Apologies for the late reply. I know that you have been waiting a few days now. I find this to be an extremely interesting subject - in addition to being a personal one as well.

I believe the most likely cause of your trouble is that a [downloaded] non-Microsoft program was installed from either your DVD or a USB device at some point and then later uninstalled via the Control Panel/Programs panel. Doing so removed a good portion of the files from the "Program Files", "ProgramData" and "%users%" folders. Herein lies the problem. Somehow this program knows that it is uninstalled, either internally within Vista or from a still-active Internet link triggering a program within Vista, and is attempting to re-install itself.

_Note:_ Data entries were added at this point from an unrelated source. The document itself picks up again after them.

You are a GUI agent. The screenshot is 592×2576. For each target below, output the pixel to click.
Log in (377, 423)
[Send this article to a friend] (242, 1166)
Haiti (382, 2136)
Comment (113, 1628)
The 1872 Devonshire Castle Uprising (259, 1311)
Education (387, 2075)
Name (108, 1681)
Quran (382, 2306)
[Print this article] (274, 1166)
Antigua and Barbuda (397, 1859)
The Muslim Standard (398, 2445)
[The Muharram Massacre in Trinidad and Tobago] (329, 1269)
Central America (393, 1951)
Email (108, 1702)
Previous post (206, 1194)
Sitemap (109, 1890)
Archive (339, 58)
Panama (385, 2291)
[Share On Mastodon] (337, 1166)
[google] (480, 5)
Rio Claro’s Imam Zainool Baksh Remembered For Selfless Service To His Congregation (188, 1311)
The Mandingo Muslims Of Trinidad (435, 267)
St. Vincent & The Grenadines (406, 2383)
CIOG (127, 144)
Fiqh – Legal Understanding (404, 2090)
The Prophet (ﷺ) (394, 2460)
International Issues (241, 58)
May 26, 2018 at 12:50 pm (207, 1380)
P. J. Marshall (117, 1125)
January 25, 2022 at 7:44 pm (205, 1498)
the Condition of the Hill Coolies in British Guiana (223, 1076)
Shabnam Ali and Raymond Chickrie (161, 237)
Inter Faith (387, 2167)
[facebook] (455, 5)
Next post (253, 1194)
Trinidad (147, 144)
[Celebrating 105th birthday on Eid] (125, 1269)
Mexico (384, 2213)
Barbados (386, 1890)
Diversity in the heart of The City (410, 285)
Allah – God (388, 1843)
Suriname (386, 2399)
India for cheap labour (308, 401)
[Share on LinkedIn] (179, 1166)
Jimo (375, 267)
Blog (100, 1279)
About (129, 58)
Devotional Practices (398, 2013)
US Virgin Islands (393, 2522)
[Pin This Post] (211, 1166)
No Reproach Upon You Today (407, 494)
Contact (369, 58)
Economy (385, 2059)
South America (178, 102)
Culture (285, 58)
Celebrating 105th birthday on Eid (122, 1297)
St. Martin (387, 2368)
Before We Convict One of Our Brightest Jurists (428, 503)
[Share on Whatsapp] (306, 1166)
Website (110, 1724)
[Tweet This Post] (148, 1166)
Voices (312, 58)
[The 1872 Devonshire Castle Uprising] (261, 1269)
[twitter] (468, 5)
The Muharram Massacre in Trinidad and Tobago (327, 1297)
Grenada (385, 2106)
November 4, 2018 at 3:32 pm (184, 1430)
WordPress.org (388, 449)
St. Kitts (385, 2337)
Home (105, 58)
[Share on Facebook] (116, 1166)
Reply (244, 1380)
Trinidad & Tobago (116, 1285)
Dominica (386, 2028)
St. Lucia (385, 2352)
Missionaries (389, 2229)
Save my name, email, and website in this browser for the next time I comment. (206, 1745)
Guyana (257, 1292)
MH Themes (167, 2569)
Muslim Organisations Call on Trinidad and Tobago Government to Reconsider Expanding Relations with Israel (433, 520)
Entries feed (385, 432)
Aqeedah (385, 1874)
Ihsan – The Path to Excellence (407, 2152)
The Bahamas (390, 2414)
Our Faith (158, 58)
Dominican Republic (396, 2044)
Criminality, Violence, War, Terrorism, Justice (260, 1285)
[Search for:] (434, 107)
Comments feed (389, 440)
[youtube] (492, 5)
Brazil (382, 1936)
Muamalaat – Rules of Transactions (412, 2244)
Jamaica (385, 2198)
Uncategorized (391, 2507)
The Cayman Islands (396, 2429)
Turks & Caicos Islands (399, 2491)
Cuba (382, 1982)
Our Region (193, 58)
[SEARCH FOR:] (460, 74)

However, the MSI or EXE installation file (or a copy) is usually located in a user folder like "c:\users\%username%\AppData\Local\Temp\7z SDB12.tmp\setup\Destinations\" - but it wasn't - because it was on removeable media - and now the re-install program is looking for it; hence the screens that you described and the reason that windows explorer looks for a DVD or USB device that is no longer there.

I do believe that I can help you to at least greatly reduce the wait time after you hit cancel, but I will say now that I do not know if I will be able to completely remove it.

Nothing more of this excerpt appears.